I'd like to be a better reader of philosophy than I am, but it's a hard subject. One of the ways I think I might improve is by reading histories of the subject, and the very title of Raymond Geuss' new book Changing the Subject: Philosophy from Socrates to Adorno suggested it might fit the bill.

The review I read of the book did mention that the volume was idiosyncratic in its approach and would better reflect Raymond Geuss than all of philosophy and that's true. So I'm still looking for that good history of philosophy to ground my readings. (Suggestions in the comments greatly appreciated!)

But I thought this was very good. Geuss writes in the introduction to his book:
...its ideal reader would be the intelligent person with no special training in academic philosophy who thinks that philosophers have sometimes raised some interesting questions and who wishes to try to get clear about whether this is the case and what some of these questions might have been, in the interest  of thinking about them further.
I thought, hey that's me! And he really does write successfully for such a person.

The philosophers he discusses are Socrates, Plato, Lucretius, Augustine, Montaigne, Hobbes, Hegel, Nietzsche, Lukács, Heidegger, Wittgenstein, and Adorno. He generally picks one work from each author and addresses the question that work covers. He's good at it. While there may be more to Heidegger than is covered in fifteen pages, that he can say anything about about Being and Time and have it sound correct and make sense impressed the heck out of me. And he's equally good on most of the authors.

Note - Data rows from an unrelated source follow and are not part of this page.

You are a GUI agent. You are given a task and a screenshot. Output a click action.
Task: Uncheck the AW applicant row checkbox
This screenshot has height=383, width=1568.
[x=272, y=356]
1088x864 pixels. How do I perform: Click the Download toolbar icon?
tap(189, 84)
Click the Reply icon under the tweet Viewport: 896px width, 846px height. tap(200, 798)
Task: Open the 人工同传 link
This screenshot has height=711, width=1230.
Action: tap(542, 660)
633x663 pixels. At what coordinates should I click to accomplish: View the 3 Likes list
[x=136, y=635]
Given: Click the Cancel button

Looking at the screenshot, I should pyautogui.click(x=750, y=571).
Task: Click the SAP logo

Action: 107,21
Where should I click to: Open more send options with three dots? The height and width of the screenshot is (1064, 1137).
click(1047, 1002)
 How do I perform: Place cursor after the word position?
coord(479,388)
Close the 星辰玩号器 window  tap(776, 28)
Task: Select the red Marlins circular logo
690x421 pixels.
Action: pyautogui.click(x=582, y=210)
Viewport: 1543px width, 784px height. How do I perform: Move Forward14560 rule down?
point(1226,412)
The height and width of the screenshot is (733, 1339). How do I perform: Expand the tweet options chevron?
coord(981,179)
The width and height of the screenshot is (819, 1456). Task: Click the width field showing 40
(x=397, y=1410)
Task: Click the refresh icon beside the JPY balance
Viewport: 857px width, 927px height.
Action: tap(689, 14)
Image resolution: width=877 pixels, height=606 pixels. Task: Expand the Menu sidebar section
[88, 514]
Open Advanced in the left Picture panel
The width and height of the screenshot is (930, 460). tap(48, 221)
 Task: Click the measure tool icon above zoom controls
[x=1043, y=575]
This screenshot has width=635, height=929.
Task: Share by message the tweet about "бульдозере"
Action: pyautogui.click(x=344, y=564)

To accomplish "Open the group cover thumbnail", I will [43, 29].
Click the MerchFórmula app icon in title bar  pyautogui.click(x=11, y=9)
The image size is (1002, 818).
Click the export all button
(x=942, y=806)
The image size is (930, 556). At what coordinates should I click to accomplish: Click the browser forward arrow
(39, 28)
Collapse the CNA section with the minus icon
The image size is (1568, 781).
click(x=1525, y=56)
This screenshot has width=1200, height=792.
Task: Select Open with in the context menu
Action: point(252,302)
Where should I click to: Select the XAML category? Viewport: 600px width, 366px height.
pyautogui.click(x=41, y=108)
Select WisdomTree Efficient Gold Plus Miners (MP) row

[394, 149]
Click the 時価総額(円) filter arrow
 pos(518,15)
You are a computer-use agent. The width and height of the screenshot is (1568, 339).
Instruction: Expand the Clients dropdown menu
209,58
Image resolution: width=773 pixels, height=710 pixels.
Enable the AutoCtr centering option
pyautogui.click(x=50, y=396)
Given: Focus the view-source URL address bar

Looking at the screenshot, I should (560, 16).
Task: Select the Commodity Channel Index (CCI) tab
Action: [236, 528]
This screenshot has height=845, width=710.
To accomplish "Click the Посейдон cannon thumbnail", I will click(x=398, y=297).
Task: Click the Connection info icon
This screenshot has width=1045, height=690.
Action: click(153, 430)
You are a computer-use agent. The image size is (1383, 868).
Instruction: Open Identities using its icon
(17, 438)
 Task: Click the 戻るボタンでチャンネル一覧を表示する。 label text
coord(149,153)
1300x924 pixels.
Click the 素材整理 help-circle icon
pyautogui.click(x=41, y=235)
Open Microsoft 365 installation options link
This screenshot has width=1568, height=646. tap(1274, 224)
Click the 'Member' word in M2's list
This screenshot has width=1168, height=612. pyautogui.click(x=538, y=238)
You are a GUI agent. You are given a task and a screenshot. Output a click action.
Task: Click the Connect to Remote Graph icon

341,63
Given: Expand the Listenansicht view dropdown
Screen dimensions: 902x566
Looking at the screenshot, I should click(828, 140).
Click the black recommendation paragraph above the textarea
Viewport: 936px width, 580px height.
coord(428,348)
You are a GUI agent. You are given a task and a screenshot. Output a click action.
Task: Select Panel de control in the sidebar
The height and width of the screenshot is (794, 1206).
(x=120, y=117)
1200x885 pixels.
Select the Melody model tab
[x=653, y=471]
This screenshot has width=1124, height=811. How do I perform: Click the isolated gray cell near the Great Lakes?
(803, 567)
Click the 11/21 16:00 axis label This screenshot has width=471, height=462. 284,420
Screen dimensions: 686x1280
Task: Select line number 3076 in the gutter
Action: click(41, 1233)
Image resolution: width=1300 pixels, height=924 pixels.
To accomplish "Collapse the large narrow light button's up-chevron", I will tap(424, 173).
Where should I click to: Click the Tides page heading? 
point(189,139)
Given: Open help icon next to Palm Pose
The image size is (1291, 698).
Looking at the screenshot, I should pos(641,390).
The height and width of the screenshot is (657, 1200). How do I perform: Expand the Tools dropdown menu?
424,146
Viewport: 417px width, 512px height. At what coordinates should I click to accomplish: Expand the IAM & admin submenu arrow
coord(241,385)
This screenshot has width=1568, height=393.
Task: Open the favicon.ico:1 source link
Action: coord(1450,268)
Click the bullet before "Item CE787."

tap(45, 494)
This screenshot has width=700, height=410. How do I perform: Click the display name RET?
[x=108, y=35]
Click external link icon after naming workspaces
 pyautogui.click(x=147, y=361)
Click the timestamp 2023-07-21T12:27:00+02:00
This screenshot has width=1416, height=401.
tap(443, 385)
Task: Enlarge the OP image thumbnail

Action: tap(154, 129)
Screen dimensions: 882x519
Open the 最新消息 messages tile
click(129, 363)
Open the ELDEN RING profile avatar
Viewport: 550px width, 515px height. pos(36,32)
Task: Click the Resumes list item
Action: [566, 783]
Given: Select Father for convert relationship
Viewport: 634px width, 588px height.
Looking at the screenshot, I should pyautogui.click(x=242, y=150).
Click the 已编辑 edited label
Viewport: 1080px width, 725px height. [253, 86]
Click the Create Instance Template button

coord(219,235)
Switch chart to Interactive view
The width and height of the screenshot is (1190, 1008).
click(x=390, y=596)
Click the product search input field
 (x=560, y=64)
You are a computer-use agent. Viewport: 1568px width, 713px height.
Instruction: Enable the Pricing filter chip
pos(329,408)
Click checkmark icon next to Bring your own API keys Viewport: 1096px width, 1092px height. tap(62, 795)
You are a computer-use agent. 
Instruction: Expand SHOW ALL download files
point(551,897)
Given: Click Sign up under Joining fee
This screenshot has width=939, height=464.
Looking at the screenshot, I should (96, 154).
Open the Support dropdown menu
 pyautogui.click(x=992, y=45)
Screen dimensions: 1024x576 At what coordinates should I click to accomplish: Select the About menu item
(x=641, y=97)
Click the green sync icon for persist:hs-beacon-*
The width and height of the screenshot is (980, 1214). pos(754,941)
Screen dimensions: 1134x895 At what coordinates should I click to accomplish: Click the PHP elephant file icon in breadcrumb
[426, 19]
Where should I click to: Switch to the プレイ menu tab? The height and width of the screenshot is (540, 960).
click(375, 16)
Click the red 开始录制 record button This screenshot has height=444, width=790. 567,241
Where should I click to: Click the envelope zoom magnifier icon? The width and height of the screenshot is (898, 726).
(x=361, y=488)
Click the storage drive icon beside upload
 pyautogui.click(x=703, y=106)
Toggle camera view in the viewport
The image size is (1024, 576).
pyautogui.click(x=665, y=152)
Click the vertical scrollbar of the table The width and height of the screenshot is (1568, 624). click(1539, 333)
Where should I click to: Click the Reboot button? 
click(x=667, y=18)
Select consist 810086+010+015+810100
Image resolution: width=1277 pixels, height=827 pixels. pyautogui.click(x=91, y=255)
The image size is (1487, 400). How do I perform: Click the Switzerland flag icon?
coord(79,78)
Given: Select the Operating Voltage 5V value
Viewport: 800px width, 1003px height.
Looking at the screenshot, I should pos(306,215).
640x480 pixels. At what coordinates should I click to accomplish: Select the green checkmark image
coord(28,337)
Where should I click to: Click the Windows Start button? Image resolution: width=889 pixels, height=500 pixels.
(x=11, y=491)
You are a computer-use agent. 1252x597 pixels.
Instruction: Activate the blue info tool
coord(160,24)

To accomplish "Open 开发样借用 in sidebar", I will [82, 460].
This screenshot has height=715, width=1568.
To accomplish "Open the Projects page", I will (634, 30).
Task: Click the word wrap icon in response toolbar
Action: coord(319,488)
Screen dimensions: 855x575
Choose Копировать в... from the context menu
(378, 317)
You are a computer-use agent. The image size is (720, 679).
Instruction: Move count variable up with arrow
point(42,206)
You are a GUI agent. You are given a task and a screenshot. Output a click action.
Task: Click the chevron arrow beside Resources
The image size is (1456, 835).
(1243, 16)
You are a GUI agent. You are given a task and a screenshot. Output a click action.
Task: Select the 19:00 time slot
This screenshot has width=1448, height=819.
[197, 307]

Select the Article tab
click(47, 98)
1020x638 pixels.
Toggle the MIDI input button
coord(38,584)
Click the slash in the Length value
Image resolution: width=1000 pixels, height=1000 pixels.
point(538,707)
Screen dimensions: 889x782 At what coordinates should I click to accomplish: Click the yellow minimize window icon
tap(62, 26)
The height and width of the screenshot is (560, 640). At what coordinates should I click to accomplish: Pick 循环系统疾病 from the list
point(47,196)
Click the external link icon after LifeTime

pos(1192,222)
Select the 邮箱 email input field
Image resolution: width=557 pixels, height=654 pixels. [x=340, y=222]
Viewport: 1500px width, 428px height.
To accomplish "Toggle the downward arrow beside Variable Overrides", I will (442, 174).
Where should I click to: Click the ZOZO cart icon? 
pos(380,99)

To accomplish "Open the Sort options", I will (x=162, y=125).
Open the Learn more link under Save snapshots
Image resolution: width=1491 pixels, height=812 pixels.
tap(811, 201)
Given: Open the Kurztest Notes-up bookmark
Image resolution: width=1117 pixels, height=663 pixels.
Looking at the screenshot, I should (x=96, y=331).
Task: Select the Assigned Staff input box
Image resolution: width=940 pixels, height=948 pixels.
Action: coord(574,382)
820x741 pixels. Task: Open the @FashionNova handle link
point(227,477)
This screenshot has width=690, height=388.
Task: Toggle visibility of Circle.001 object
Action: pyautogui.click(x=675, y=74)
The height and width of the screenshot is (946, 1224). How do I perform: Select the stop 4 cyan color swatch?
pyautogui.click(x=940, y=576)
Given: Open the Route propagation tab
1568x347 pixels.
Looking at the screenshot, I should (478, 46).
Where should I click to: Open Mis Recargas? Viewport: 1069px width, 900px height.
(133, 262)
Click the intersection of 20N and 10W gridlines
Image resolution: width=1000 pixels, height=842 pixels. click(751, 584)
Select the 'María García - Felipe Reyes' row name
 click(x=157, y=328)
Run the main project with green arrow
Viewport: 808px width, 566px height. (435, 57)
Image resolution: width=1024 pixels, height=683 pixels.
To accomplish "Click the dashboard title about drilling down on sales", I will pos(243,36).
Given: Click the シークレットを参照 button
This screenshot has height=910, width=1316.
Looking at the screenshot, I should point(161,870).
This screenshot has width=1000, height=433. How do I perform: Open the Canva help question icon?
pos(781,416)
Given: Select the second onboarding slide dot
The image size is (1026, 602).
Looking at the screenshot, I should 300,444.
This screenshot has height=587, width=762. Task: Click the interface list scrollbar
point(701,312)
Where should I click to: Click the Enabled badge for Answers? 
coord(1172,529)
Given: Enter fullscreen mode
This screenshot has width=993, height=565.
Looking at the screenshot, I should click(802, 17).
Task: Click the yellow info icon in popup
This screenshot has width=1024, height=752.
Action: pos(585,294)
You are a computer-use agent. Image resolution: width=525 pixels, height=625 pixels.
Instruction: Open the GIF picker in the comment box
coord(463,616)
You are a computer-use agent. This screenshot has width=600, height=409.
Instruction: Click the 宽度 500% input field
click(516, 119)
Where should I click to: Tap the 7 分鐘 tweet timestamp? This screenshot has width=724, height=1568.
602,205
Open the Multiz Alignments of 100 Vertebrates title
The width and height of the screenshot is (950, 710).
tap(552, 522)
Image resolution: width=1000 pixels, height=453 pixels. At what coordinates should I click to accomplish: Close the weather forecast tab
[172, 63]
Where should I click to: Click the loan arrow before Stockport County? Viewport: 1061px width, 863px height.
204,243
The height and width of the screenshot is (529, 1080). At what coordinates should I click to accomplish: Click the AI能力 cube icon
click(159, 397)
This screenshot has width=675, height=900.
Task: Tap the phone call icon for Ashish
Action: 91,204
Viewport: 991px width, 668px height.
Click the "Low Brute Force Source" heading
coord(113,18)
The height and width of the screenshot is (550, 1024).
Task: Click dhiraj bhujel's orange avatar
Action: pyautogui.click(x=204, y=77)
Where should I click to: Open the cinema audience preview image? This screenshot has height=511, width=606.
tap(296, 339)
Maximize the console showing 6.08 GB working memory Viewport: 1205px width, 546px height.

The works Geuss chooses revolve around a theme, which I would describe as, the question of how to live as an individual in society. He's an emeritus professor at Cambridge; I've read nothing else by him, but that's a big enough theme to have occupied an entire career, and may have done so for him.

And he can be funny! in a philosophical kind of way...
Socratic irony and the Socratic mode of questioning were monumentally inventive ways of being irritating.